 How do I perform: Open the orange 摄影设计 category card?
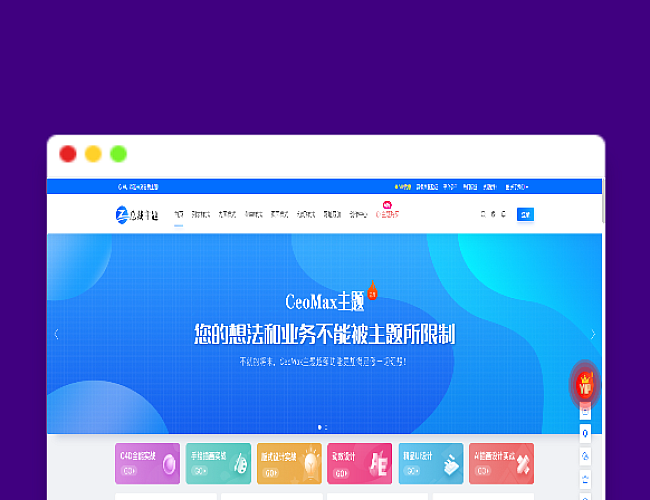pyautogui.click(x=289, y=464)
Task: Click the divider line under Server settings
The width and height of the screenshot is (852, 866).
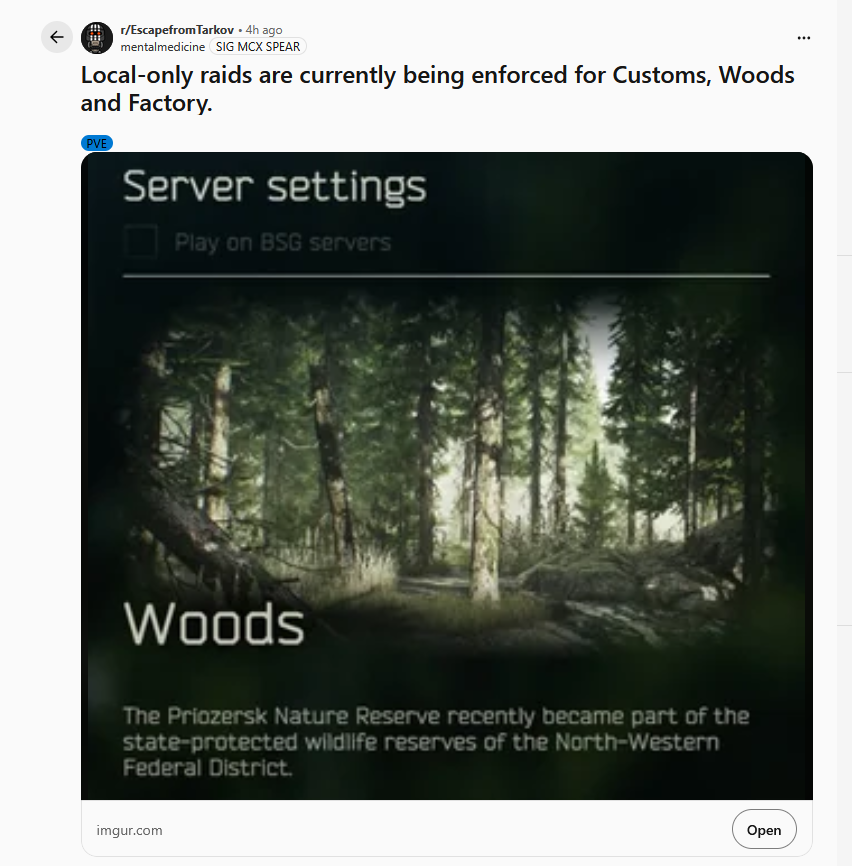Action: coord(446,275)
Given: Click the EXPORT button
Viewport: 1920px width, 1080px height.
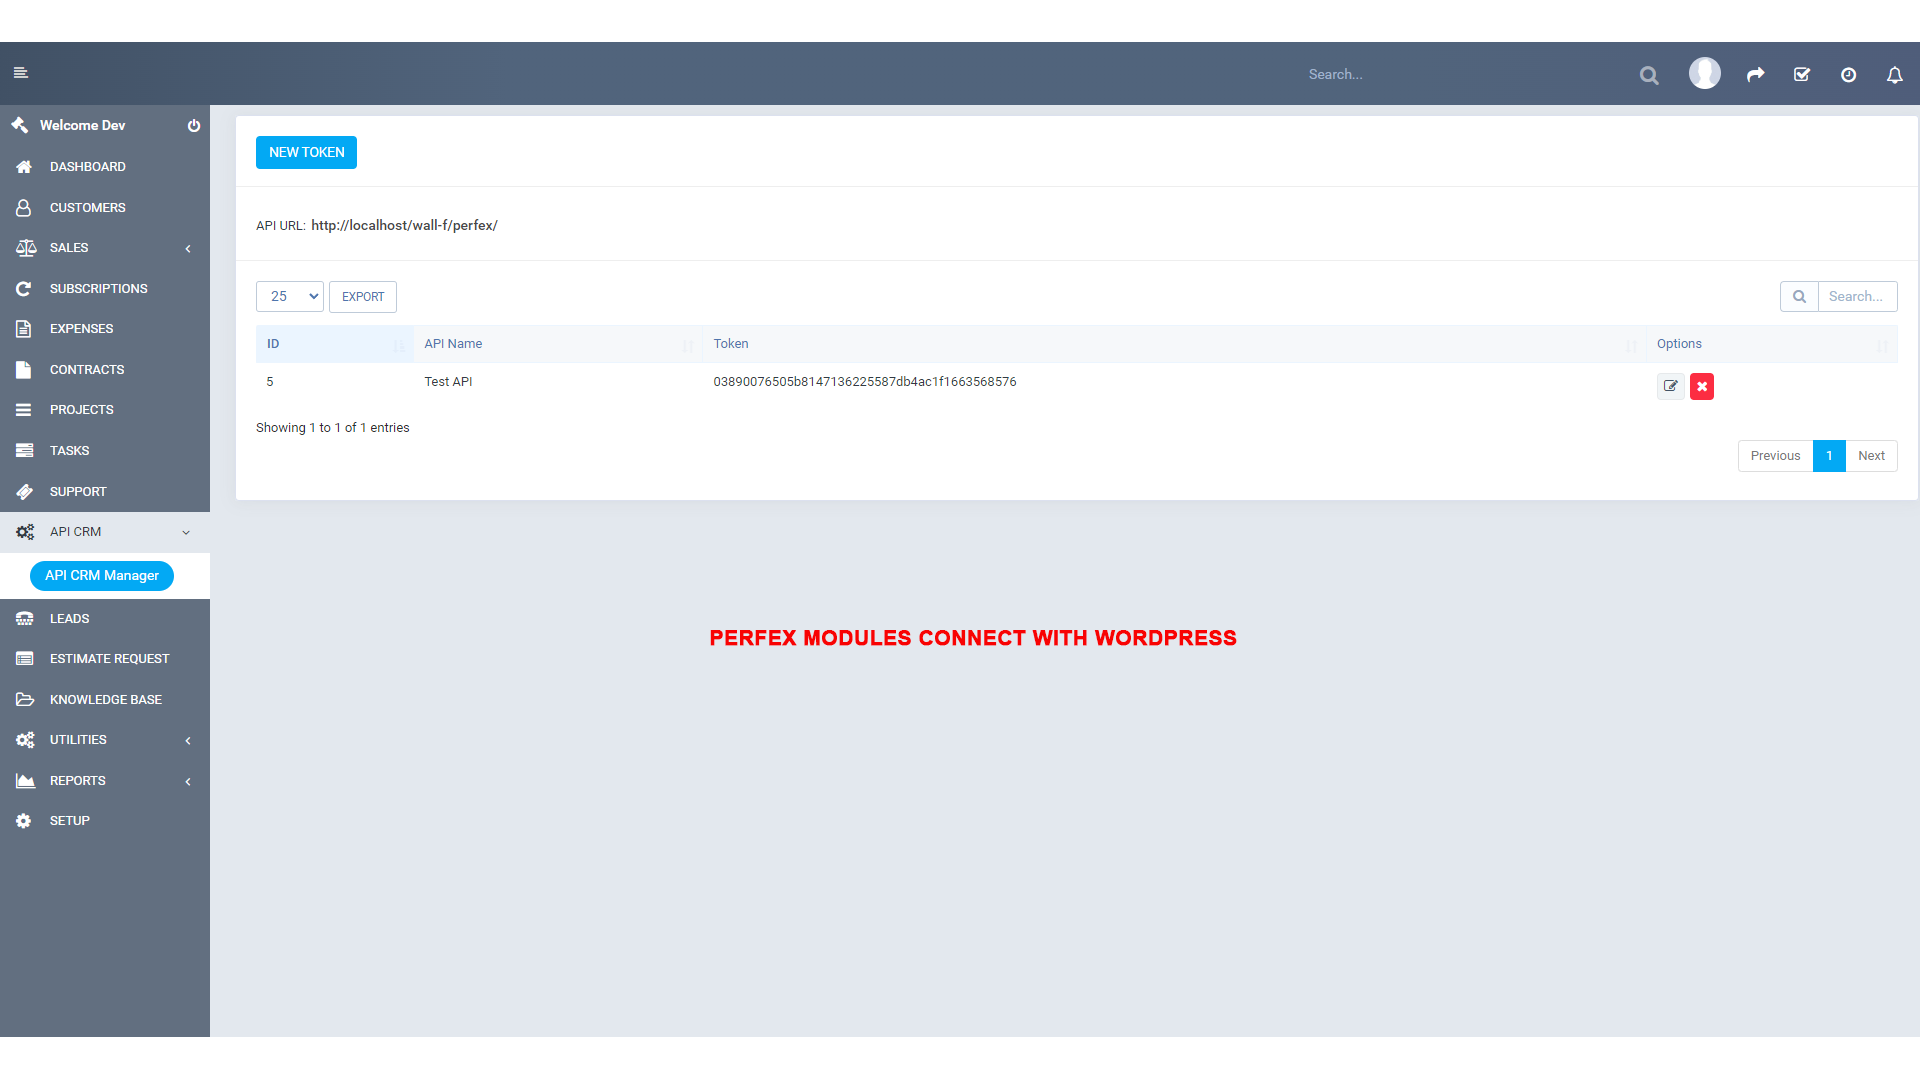Looking at the screenshot, I should pos(363,297).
----
* Enunciado da tarefa *
Reúna cada linha dos registros acima que contenha a palavra "height", copiando-a integralmente. Maiúsculas e minúsculas devem ser diferenciadas.

* Solução escrita *
The width and height of the screenshot is (852, 866).
Viewport: 1920px width, 1080px height.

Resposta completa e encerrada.